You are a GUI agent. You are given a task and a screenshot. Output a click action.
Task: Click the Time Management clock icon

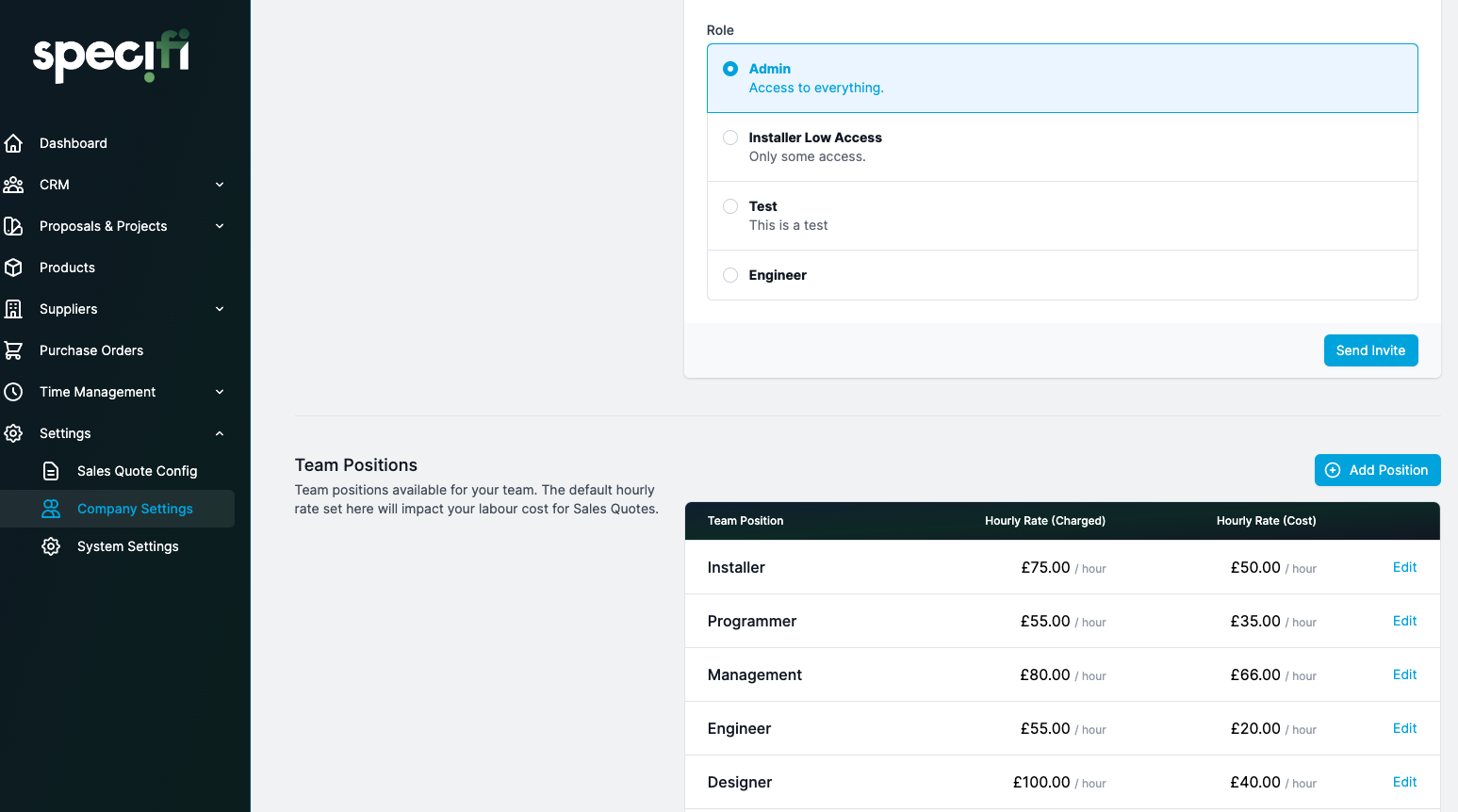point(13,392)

--------------------------------

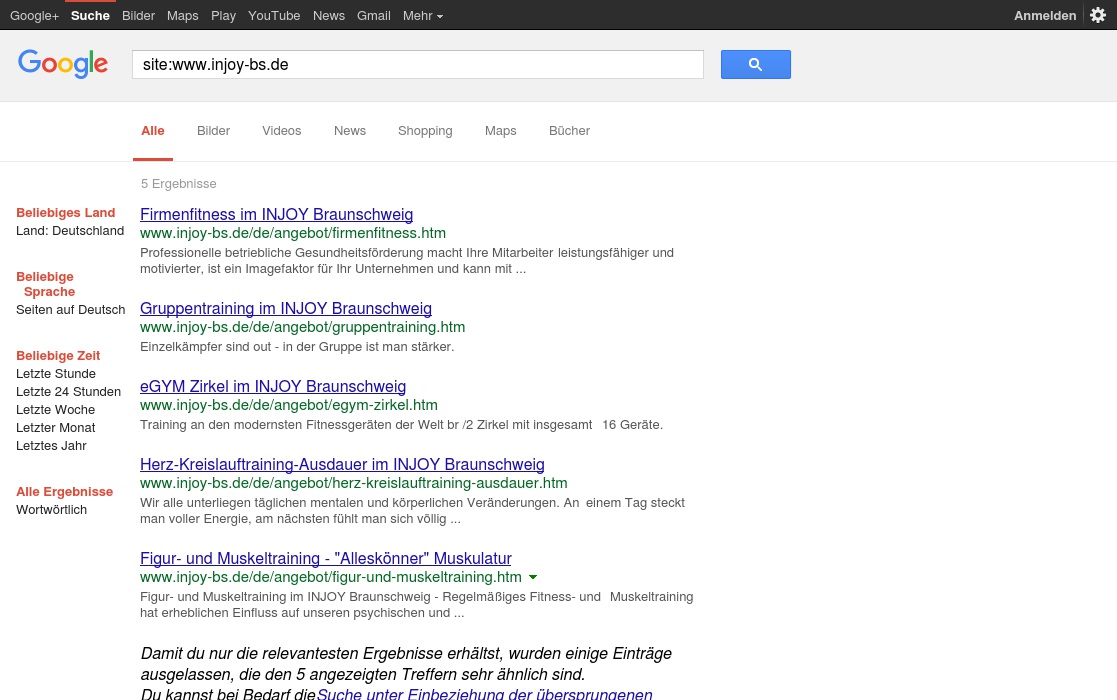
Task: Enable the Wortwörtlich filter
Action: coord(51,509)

--------------------------------

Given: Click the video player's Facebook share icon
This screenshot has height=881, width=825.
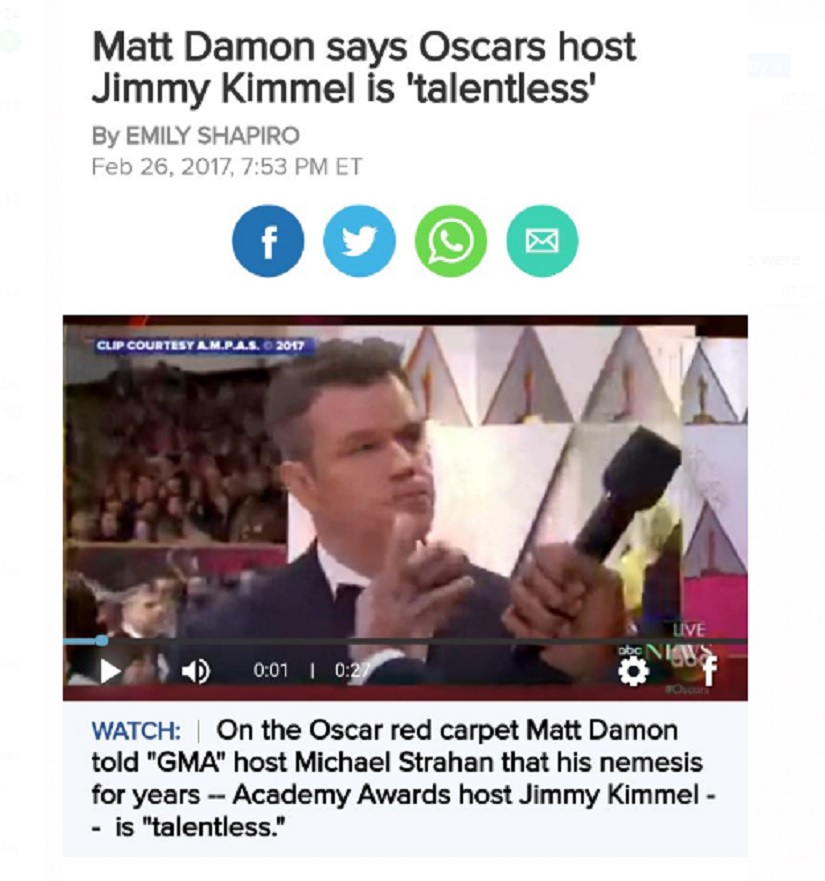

--------------------------------

> _TASK_: Starting at the line that has "Given: Click the" and ending at the line that has "This screenshot has height=881, width=825.", please write out the lines above exactly, leaving out all others.

> _TASK RESPONSE_:
Given: Click the video player's Facebook share icon
This screenshot has height=881, width=825.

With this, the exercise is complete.